DATA FOR THE TASK:
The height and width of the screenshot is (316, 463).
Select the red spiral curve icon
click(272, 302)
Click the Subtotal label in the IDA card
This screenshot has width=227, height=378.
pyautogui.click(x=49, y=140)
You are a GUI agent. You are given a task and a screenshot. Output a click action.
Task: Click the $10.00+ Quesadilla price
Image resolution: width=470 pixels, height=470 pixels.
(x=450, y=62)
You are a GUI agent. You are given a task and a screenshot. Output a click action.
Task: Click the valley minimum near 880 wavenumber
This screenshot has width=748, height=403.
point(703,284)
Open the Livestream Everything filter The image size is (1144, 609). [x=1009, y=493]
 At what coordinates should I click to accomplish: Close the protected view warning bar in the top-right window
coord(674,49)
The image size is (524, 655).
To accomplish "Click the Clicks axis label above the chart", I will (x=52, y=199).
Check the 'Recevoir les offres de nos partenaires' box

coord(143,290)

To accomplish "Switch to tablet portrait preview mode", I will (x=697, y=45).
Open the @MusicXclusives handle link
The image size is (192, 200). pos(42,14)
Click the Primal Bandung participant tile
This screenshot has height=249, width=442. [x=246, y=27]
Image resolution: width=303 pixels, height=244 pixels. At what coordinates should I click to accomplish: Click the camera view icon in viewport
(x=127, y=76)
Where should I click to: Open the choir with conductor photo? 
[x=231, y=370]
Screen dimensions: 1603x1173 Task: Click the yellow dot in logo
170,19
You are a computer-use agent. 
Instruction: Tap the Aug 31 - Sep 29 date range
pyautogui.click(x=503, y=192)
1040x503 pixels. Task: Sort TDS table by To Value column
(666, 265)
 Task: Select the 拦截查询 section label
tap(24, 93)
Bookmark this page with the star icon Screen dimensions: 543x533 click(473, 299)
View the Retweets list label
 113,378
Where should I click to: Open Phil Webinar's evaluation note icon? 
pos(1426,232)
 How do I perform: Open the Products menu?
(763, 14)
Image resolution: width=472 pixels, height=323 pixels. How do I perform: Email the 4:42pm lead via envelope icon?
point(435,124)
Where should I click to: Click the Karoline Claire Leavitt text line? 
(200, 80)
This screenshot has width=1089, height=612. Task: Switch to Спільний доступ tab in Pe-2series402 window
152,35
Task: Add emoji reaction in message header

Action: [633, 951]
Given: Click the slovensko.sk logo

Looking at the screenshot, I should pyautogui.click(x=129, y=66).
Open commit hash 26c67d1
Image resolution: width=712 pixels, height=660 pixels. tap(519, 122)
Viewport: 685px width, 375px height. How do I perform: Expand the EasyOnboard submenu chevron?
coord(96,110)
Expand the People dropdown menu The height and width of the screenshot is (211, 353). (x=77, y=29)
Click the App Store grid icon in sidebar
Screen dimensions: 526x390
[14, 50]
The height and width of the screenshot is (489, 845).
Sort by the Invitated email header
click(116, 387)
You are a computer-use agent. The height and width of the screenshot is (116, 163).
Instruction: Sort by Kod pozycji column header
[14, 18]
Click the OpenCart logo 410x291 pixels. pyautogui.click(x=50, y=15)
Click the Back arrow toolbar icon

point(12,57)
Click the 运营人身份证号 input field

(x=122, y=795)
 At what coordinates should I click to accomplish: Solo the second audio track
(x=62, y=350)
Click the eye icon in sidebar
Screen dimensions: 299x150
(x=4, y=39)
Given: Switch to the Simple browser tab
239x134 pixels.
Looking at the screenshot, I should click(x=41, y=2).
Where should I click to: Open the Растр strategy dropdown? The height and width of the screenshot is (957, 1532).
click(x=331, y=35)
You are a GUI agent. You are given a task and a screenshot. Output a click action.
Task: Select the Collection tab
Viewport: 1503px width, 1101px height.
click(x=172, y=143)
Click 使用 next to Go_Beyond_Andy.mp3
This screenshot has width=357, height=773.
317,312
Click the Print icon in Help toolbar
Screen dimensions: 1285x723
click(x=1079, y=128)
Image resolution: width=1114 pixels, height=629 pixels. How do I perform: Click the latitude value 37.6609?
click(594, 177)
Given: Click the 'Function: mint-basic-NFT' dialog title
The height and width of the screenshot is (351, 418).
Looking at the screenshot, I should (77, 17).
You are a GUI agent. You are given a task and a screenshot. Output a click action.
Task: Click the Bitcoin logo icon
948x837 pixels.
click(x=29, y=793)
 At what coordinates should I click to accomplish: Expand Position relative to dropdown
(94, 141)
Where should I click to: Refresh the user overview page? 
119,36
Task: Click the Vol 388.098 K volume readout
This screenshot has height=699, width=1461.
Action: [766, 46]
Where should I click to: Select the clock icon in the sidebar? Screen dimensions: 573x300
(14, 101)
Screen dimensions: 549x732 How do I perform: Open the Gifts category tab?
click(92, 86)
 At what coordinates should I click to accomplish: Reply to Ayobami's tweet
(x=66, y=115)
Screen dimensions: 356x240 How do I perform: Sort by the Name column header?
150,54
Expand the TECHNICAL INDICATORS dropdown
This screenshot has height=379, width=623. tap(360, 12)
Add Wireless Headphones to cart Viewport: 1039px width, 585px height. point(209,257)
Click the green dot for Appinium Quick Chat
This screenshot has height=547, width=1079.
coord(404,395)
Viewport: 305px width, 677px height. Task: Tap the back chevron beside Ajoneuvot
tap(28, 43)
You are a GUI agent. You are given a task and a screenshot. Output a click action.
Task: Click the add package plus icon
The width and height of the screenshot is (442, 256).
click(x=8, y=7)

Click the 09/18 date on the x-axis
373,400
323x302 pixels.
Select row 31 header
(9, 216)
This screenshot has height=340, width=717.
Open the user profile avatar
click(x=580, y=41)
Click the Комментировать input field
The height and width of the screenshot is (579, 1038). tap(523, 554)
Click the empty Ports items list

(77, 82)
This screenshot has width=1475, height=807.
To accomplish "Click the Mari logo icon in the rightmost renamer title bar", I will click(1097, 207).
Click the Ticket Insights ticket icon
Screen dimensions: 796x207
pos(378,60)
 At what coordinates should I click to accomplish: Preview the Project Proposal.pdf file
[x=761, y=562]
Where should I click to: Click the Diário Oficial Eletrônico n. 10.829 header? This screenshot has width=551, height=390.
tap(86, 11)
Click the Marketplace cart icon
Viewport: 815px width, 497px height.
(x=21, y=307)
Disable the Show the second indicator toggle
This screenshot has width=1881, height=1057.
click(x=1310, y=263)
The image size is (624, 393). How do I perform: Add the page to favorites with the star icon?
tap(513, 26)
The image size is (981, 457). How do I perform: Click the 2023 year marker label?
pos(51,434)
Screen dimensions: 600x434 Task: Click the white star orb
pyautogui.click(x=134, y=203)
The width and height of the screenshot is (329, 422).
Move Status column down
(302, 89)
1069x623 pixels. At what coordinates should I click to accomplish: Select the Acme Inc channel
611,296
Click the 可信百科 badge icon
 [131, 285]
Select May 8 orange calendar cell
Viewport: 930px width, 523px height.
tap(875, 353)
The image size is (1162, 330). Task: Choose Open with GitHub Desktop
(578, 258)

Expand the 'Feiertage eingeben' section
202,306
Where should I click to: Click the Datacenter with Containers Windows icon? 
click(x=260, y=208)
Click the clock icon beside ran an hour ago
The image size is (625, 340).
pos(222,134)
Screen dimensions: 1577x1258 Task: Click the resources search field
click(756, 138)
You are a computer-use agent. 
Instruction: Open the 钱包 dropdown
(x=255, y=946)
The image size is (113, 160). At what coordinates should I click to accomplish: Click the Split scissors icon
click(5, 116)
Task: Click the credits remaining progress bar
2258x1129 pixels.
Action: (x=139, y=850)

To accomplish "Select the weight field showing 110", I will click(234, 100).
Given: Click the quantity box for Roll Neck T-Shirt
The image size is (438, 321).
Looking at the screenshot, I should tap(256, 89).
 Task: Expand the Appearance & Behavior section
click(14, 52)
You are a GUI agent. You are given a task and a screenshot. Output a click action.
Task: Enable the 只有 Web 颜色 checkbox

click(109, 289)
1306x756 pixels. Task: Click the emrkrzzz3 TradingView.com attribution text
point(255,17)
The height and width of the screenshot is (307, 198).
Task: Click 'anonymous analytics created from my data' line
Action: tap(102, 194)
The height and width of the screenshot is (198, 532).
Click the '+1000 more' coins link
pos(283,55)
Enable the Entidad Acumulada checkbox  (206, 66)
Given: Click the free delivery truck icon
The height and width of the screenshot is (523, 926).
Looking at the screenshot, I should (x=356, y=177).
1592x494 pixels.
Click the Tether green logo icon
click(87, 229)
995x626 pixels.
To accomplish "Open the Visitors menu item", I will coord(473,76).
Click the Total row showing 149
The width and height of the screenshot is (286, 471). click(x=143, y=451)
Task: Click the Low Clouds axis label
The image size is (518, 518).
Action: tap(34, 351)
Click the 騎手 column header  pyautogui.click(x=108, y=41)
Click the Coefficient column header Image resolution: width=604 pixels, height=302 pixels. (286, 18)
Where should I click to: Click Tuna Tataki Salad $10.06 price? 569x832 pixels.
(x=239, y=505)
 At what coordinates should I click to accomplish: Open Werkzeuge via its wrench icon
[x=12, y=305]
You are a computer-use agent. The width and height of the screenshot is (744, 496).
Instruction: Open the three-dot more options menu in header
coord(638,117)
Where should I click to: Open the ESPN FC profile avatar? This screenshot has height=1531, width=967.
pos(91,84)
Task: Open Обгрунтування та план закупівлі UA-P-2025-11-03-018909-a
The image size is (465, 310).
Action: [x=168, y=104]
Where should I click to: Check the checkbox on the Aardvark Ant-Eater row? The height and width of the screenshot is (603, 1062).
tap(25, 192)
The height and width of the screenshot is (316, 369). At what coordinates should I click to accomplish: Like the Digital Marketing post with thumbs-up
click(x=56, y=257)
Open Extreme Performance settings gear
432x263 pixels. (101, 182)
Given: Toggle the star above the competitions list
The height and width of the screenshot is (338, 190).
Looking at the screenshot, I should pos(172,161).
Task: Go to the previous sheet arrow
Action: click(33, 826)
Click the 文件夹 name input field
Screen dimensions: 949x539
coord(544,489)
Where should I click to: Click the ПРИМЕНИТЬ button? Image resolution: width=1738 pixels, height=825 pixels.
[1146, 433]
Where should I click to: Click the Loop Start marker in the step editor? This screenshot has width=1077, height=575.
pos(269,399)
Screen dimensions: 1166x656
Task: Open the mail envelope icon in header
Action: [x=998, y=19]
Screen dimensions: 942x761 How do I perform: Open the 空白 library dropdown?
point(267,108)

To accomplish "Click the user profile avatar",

WHAT YOU ARE ASKED TO DO: Offset every coordinate in the answers by 90 while reproducing the rows in full, requests included, starting at the row that contains "Expand the 'Feiertage eingeben' section" and ending at the row that contains "will click(234, 100).". Leave all other numbers unchanged.

ANSWER TO THIS TASK:
Expand the 'Feiertage eingeben' section
292,396
Where should I click to: Click the Datacenter with Containers Windows icon? 
click(x=350, y=298)
Click the clock icon beside ran an hour ago
The image size is (625, 340).
pos(312,224)
Screen dimensions: 1577x1258 Task: Click the resources search field
click(846, 228)
You are a computer-use agent. 
Instruction: Open the 钱包 dropdown
(x=345, y=1036)
The image size is (113, 160). At what coordinates should I click to accomplish: Click the Split scissors icon
click(95, 206)
Task: Click the credits remaining progress bar
2258x1129 pixels.
Action: (x=229, y=940)

To accomplish "Select the weight field showing 110", I will click(324, 190).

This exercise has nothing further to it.